I had a think about this, and I don’t think I’ve directly had a whinge to a contact about something that only affected me. But I’ve certainly seen and been annoyed by plenty of things which were more systemic problems that needed fixing, and have passed that feedback on.

For instance, my brother-in-law catches the train from Bentleigh to South Yarra (zone 1) but can’t catch the connecting 703 bus to the station without paying a premium because it only accepts zone 2, even though it connects to two zone 1 stations and a zone 1 tram. I’ve raised that and other cases with the fares people.

On New Year’s Morning last year at about 1am I noticed about 30 people waiting at Footscray for the 82 tram, which unlike most others, wasn’t running all night. I called to the people to say it wasn’t running, but they’d heard all trams were. Maybe after an hour or two of waiting they eventually did believe me. That got fed back to the CEOs at Yarra Trams and Metlink: either run all routes all night, or be very very clear about what is and isn’t running.

The lack of bus services in the evening and Sundays, despite shopping hours at the big centres like Chadstone and Southland hampered me for years. With recent upgrades, this has now been mostly resolved, and although they’re infrequent (mostly hourly) you can at least now go shopping at those places on Friday night or Sunday afternoon and not have to deal with the parking.
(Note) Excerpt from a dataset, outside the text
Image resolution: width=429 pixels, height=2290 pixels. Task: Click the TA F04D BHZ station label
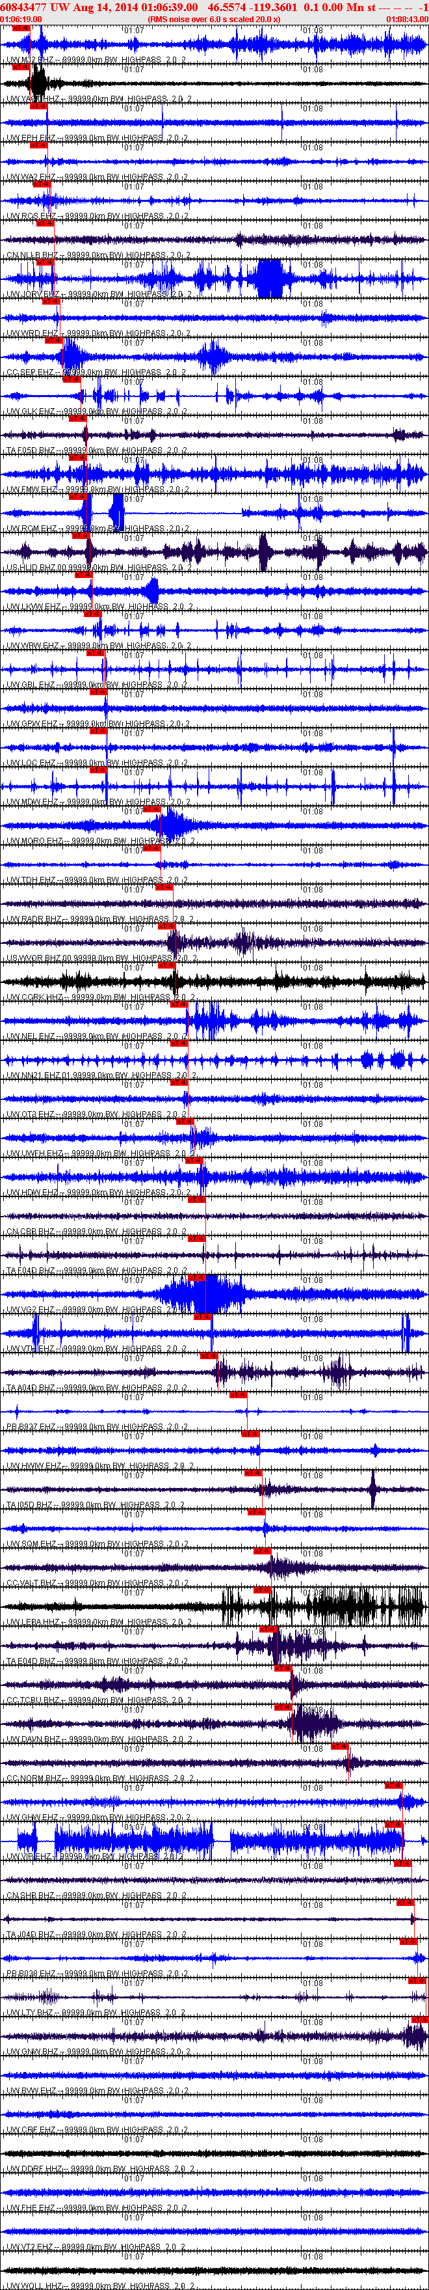(x=33, y=1271)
A friend drives to Epping Station (and sometimes all the way to the city) because the South Morang rail extension still hasn’t been built, despite being promised in 1999. A lot of local residents are up in arms about that. I had them all in mind when I raised that with the (previous) minister one time I ran into him at a function.

And one Sunday morning last year I was with the kids on the train, and it was a short train, and really crowded. Not the first time I’d seen that and complained about it, but this time, I got my camera out to document it, and gave it to Channel 7 the following week.

I blogged about it here, and have followed-up by raising it in meetings with Connex and the government. Connex don’t have a good excuse for it (eg it really is just cost-cutting), and some bureaucrats are quite appalled that this sort of thing occurs, but can do little about it. It’s actually a really good example of why privatisation in its current form doesn’t work. Will keep pushing.

Thu 11 October 2007 - Eighteen more

Overcrowded weekend trainIn what might become a tradition (by my count this makes the fourth time in the last few months) Premier Brumby and Public Transport Minister Kosky took a train ride yesterday to make an announcement, this time at Jolimont, then caught a train to Parliament. (You could tell Brumby doesn’t catch the train much; the TV footage showed him standing on the right hand side of the escalator.)

And this time round, it’s some genuinely good news. eight more trains on order, making a total of eighteen to arrive from 2009. That’s an 11% boost to fleet size, or space for an extra 36,000 people (assuming two trips per train per peak), which will start to make a significant impact on the current overcrowding.

Of course, they’re going to need more each year after that if patronage keeps increasing, which it will (growing city + rising petrol prices = more people on trains).

And there’s a bunch of other things they could and should be doing in the meantime. For instance, spreading the peak over more hours by running more frequent trains (including expresses) throughout the day, and stop mucking about with short overcrowded trains in the evening and weekends. And doing a full review and revision of the timetable to make sure when the new trains arrive that they can be used effectively.

But at last it seems like they’re starting to realise things need fixing, and making it a priority to do so.